* What is required
Rewrite the stretch of the PR safety benchmark page below from "First PR Safety" through "passing tests miss.", swapping "deterministic" for "reproducible".

* Document text
....
Skip to content

First PR Safety Efficacy Benchmark

This benchmark is a small, deterministic proof that CodeDecay can catch seeded PR risks that ordinary passing tests miss.

It is not a claim that CodeDecay makes every PR safe. It is a regression harness for the product promise: find what a coding agent may have missed before merge.

How to run

bash
pnpm eval:pr-safety -- --run-id local-pr-safety-eval

Artifacts are written under .codedecay/local/evals/<run-id>/.

Current benchmark result

  • Status: passed
  • Scenarios: 2
  • Issues: 0

Scenarios

API/auth regression hidden by copied implementation tests

A coding agent can add tests that mirror the changed implementation while missing the real API authorization regression.

SignalResult
Scenario statuspassed
Baseline testsexit 0
Baseline behavior probeexit 0
Risky weak testsexit 0
Risky behavior probeexit 1
CodeDecay riskhigh (100/100 merge, 0/100 decay)
Test proof statusweak
Weak-test findings2
Missing-test findings0

Expected evidence:

  • Pass: baseline tests pass
  • Pass: baseline behavior probe passes
  • Pass: risky weak tests still pass
  • Pass: risky behavior probe catches regression
  • Pass: CodeDecay reports high risk
  • Pass: CodeDecay reports expected impacted areas
  • Pass: CodeDecay reports expected finding rules
  • Pass: Redteam report classifies test proof correctly
  • Pass: Redteam report contains expected weak-test evidence
  • Pass: Redteam report contains expected missing-test evidence
  • Pass: Redteam report suggests edge cases
  • Pass: Redteam edge cases are actionable
  • Pass: Redteam report creates fix tasks
  • Pass: Redteam fix tasks are actionable

Config/database runtime regression missed by normal tests

A PR can pass a narrow unit test while changing runtime defaults and database semantics that affect production behavior.
....
* Data listing
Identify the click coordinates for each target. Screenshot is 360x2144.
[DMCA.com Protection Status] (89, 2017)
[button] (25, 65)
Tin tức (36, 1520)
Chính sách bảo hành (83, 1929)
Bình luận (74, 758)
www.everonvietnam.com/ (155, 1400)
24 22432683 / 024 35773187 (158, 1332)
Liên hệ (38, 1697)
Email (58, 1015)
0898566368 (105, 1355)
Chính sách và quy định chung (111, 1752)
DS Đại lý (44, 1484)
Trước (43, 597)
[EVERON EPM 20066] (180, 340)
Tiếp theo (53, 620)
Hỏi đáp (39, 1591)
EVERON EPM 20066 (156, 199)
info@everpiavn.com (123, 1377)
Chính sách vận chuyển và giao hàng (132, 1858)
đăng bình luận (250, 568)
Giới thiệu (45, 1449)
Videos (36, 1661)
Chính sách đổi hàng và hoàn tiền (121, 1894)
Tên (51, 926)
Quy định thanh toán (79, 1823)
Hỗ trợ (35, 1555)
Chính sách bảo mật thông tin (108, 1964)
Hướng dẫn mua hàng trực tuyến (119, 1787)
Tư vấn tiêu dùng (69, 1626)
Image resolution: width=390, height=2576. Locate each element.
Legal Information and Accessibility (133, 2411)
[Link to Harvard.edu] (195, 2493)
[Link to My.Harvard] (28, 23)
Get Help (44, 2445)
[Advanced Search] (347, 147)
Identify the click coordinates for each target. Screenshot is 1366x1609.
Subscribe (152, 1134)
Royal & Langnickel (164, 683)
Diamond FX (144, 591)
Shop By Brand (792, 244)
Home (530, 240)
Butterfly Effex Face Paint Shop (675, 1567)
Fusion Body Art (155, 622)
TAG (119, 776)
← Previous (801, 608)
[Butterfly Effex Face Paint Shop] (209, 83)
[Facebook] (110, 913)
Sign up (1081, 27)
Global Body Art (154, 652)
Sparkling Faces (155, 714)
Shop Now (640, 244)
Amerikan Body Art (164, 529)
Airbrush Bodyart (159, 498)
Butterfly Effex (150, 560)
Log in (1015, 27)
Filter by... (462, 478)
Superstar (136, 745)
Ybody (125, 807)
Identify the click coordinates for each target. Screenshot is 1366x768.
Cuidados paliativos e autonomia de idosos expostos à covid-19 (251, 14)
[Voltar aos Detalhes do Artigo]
....
* Written answer
First PR Safety Efficacy Benchmark

This benchmark is a small, reproducible proof that CodeDecay can catch seeded PR risks that ordinary passing tests miss.